> _OBJECTIF VISÉ_
Résumez en deux phrases le texte sur les modes moteur en Formule 1.

> _TEXTE SOURCE_
········
Le controversé "mode fête" sur les moteurs de Formule 1 a été interdit par la FIA durant la saison. Il a constitué le point d'orgue d'une tendance lancée il y a bien longtemps, mais il était nécessaire d'y mettre fin selon Pat Symonds.

Dossier sur les modes moteur

Photo de: GP Racing

C'est Lewis Hamilton qui, en 2018, a inventé le terme "party mode" (ou "mode fête" en français), pour décrire les réglages moteur offrant la performance maximale. C'est ainsi que l'attention des passionnés s'est concentrée sur quelque chose qui, en réalité, datait de bien avant l'introduction des unités de puissance turbo hybrides en 2014. Même le vénérable Cosworth DFV était doté d'une certaine adaptabilité avec son injection.
········
> _JEU DE DONNÉES_
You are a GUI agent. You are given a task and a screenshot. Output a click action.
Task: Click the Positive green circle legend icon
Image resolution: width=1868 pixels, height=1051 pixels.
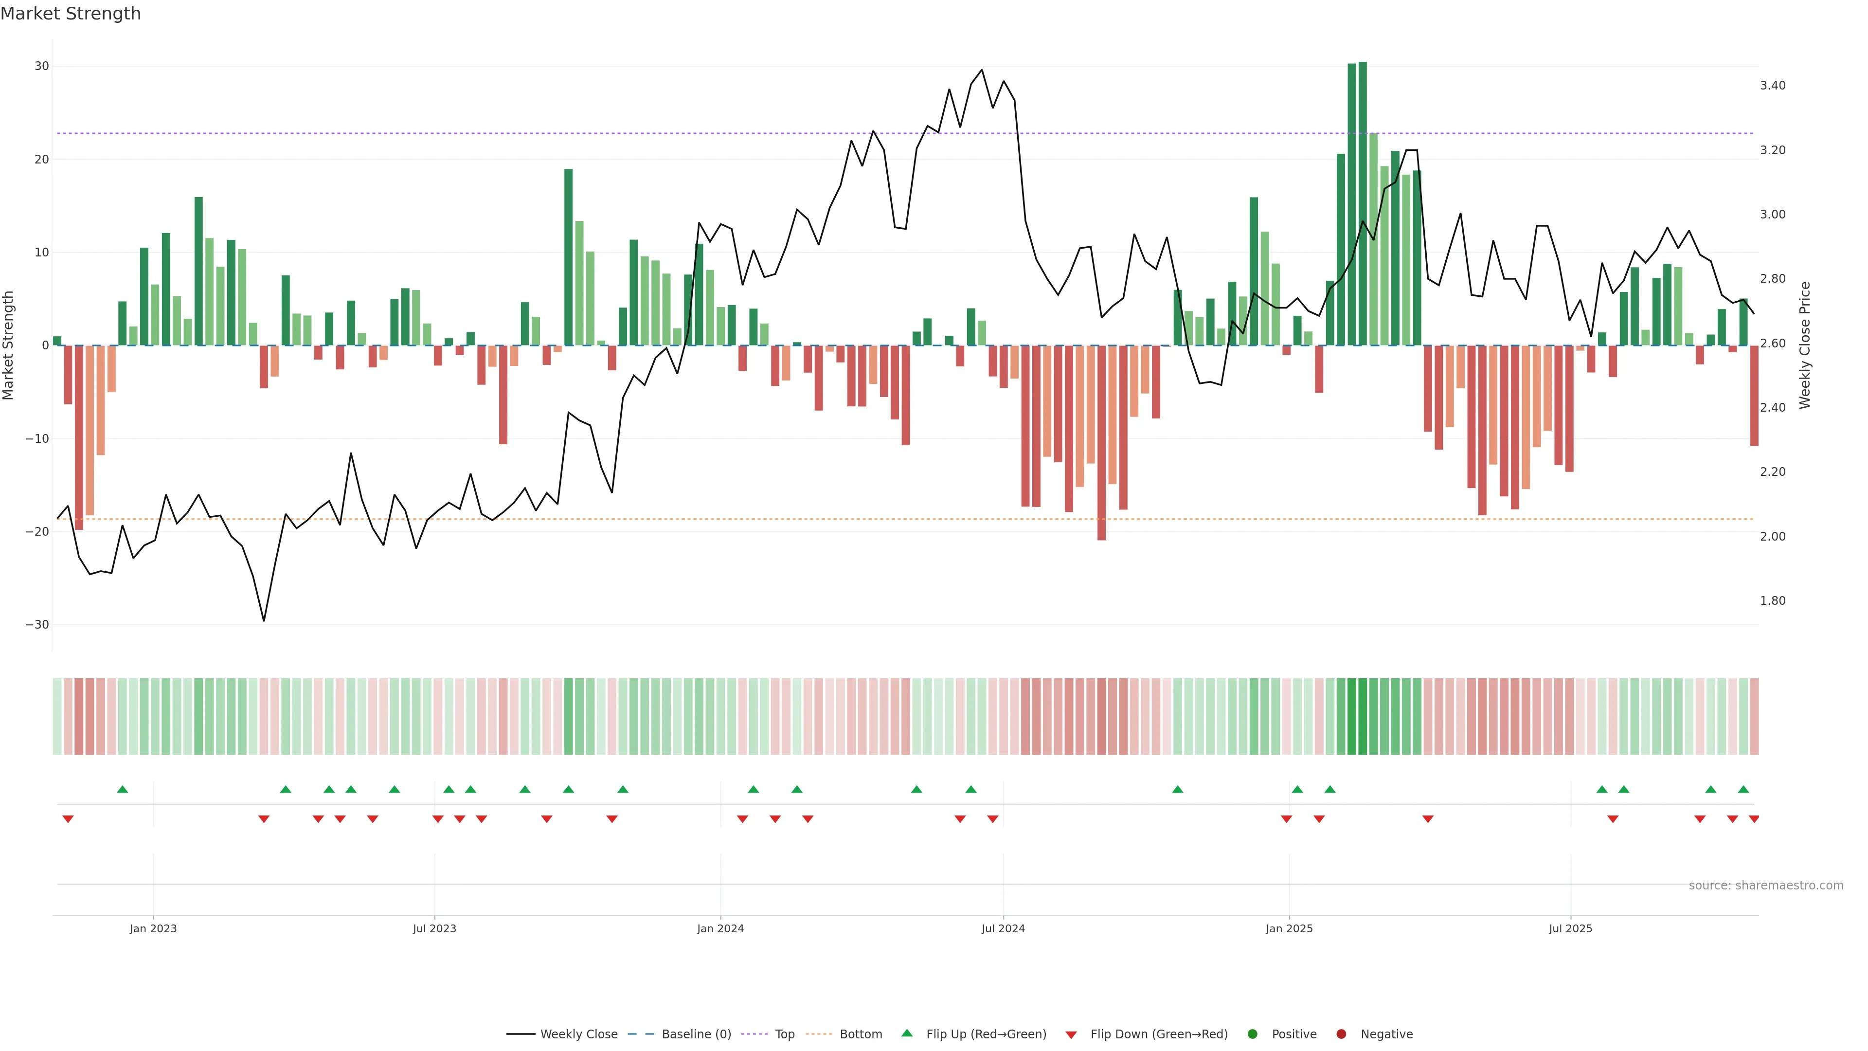(x=1252, y=1034)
········
> _CORRIGÉ_
Le « mode fête » des moteurs de Formule 1 a été interdit par la FIA en cours de saison, ce qui était nécessaire selon Pat Symonds. Ce terme, inventé par Lewis Hamilton en 2018 pour désigner les réglages offrant la performance maximale, couronnait une tendance bien antérieure aux unités de puissance turbo hybrides de 2014, puisque même le Cosworth DFV disposait d'une certaine adaptabilité grâce à son injection.